## [DIRECTIONS FOR THIS TASK]
Only the lines below starting at the one containing "This screenshot has width=520, height=476." and ending at the one containing "This screenshot has height=351, width=493." belong in the answer, each copied exactly.

## [THE RECORDS]

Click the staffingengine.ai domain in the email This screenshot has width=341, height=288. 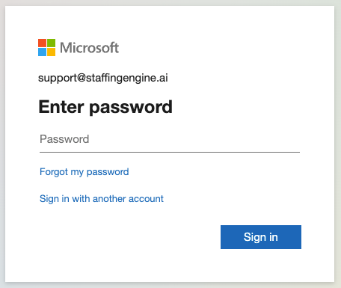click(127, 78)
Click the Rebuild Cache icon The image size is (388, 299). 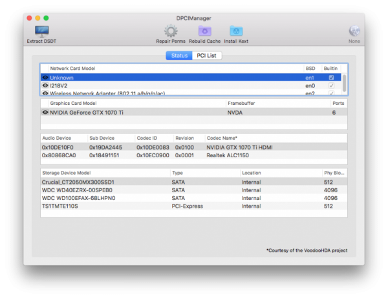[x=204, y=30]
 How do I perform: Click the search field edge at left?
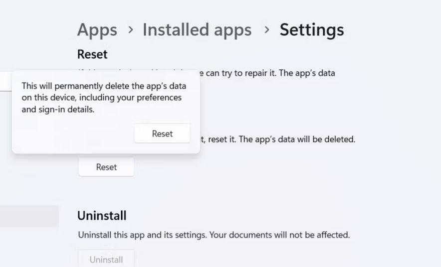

---

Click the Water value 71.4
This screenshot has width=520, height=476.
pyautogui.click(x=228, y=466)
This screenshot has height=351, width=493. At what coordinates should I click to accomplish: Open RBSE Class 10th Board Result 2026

## [YOUR SOLUTION]
This screenshot has width=520, height=476.
pyautogui.click(x=228, y=466)
This screenshot has height=351, width=493. At what coordinates should I click to accomplish: Open RBSE Class 10th Board Result 2026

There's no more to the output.